-- EXTRACT follows --

Like many beguiling myths, this one has its roots in some sort of reality. Gormless, trend-worshipping publishers, obsessed with their own vanished youth, have gambled absurd six-figure sums on pretty, vacant newcomers in recent years. Yet, with a few exceptions, this money has gone straight down the tube (aptly enough, since in London that's where you will find most of the headache-inducing adverts for them). All the boiled-sweet posters and bicycling cover-models in the world will not save the latest flat-sharing romp among wacky, up-for-it twentysomethings from terminal idiocy. Well, it's their funeral (rather than their HoneyMoon).

Faced with this underage orgy of mass-market fiction, older readers (and writers) have rightly begun to worry that the book business no longer cares about their taste ­ or their cash. Thankfully, all this hype conceals a more complicated truth. Rather like Gordon Brown, doing some redistributive good by stealth, many publishers continue to support novelists on the basis of genuine ability rather than age. Yet the increasingly hysterical ageism of their trade means that they will never boast about it (or pay the beneficiaries enough).

-- EXTRACT concluded --
-- RECORDS PROVIDED follows --

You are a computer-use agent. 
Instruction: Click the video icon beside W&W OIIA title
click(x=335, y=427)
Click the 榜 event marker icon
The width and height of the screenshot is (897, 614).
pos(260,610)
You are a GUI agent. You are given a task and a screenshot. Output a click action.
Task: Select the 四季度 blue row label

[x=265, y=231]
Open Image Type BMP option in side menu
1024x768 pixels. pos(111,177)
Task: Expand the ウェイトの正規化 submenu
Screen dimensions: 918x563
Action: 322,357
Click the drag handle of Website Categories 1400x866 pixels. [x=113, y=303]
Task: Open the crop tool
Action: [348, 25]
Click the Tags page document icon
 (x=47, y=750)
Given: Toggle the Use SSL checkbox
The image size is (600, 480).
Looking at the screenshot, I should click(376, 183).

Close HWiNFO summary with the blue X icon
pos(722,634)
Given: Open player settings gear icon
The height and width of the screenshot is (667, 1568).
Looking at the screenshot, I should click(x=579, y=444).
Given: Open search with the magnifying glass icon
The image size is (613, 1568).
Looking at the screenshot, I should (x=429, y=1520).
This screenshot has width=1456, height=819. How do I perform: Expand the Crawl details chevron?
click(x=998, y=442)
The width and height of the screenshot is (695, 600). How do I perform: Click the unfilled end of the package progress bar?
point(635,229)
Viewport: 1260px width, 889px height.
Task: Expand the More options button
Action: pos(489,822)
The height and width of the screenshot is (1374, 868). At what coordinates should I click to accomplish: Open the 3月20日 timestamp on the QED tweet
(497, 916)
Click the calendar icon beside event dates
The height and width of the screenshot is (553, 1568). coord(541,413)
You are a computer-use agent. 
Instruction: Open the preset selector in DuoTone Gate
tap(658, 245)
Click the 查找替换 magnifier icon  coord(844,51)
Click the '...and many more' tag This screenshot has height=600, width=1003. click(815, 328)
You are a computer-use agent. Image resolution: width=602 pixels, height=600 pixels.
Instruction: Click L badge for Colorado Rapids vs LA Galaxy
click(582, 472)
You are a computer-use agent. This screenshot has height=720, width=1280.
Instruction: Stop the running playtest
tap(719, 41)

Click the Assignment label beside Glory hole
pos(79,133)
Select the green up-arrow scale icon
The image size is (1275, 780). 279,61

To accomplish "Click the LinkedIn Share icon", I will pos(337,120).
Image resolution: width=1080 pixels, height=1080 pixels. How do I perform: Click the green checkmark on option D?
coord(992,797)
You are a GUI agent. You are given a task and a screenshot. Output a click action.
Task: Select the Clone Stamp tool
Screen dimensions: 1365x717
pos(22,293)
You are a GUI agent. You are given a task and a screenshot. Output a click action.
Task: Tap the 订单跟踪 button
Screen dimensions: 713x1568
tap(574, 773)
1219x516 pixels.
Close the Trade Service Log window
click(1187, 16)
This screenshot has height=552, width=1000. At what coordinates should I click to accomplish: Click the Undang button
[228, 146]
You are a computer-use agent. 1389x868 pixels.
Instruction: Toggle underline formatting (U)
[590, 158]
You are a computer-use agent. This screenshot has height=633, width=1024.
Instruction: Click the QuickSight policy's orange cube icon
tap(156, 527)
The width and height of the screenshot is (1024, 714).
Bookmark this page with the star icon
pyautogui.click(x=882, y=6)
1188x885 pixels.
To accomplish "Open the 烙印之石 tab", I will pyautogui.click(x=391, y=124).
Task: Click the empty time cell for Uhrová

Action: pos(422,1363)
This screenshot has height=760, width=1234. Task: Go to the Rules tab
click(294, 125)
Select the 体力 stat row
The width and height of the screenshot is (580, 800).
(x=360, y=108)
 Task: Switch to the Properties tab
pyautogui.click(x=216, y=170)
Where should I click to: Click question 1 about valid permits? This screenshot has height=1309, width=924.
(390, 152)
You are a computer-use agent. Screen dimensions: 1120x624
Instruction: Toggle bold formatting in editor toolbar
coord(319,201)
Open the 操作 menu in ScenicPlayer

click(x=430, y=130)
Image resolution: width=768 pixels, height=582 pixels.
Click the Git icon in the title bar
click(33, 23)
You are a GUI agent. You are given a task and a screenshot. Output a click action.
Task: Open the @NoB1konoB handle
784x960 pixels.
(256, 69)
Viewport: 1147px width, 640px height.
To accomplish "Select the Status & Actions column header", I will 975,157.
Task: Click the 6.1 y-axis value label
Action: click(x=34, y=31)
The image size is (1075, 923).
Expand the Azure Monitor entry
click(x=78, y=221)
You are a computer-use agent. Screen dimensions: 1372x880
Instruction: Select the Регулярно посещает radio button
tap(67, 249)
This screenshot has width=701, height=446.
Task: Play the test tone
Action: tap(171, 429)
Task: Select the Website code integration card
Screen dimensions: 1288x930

-- RECORDS PROVIDED concluded --

EXERCISE PROMPT
Copy out the entire passage above on publishers and the youth hype.

OUTPUT BELOW
Like many beguiling myths, this one has its roots in some sort of reality. Gormless, trend-worshipping publishers, obsessed with their own vanished youth, have gambled absurd six-figure sums on pretty, vacant newcomers in recent years. Yet, with a few exceptions, this money has gone straight down the tube (aptly enough, since in London that's where you will find most of the headache-inducing adverts for them). All the boiled-sweet posters and bicycling cover-models in the world will not save the latest flat-sharing romp among wacky, up-for-it twentysomethings from terminal idiocy. Well, it's their funeral (rather than their HoneyMoon).

Faced with this underage orgy of mass-market fiction, older readers (and writers) have rightly begun to worry that the book business no longer cares about their taste ­ or their cash. Thankfully, all this hype conceals a more complicated truth. Rather like Gordon Brown, doing some redistributive good by stealth, many publishers continue to support novelists on the basis of genuine ability rather than age. Yet the increasingly hysterical ageism of their trade means that they will never boast about it (or pay the beneficiaries enough).